Le mouvement le plus net de la semaine sur les matières premières agricoles n’est pas venu du blé ni du café, mais du cacao, en hausse de 5,7% à 3.404 USD. Pour les marchés boursiers africains, ce chiffre compte bien au-delà des contrats à terme: il touche directement la BRVM, où la Côte d’Ivoire concentre une large part de l’histoire exportatrice régionale, et il rejaillit aussi sur Lagos et Nairobi via les arbitrages sectoriels entre agro-exportateurs, transformateurs et groupes exposés aux coûts alimentaires.
Key figures
- Cacao: 3.404 USD, soit +5,7% sur la séance de référence
- Brent: 101,7 USD/baril, en hausse de 3,3% sur la journée et 12,5% sur la semaine
- Café: 289,25, en hausse de 0,1%
- Coton: 79,2, en hausse de 1,2%
- Blé: 606,75, en hausse de 0,3%
Contexte de marché: l’agriculture revient au centre de la bourse Afrique aujourd’hui
Le signal de la semaine est une divergence nette entre matières premières agricoles et devises africaines.

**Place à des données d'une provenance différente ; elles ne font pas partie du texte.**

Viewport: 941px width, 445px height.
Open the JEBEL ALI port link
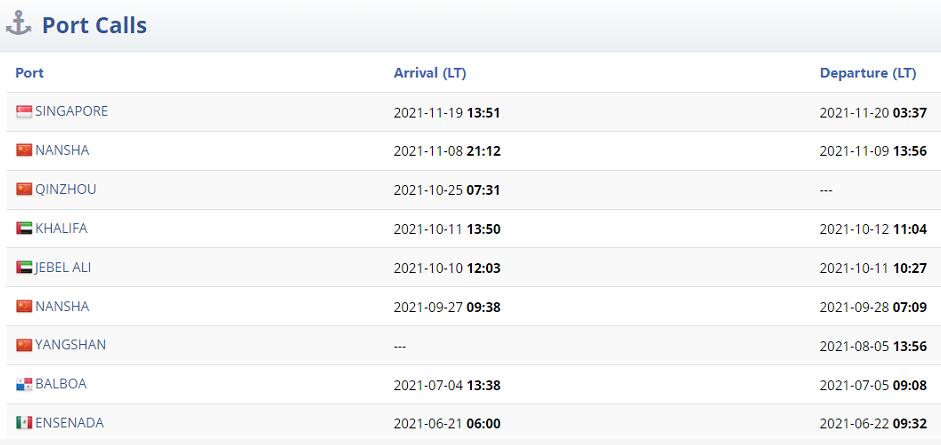click(x=63, y=267)
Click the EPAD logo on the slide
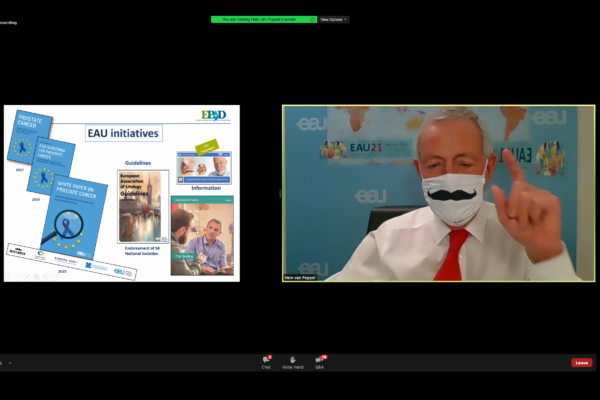600x400 pixels. coord(214,116)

Le USD/KES a progressé de 0,76% à 129,12, le USD/ZAR de 0,71% à 16,4705, tandis que le USD/NGN a reculé de 0,10% à 1.343,89 et le USD/TND de 0,50% à 2,8695. Cette dispersion change la lecture boursière: une hausse de prix en dollars n’a pas le même effet sur un exportateur kényan, un transformateur ivoirien ou un importateur tunisien.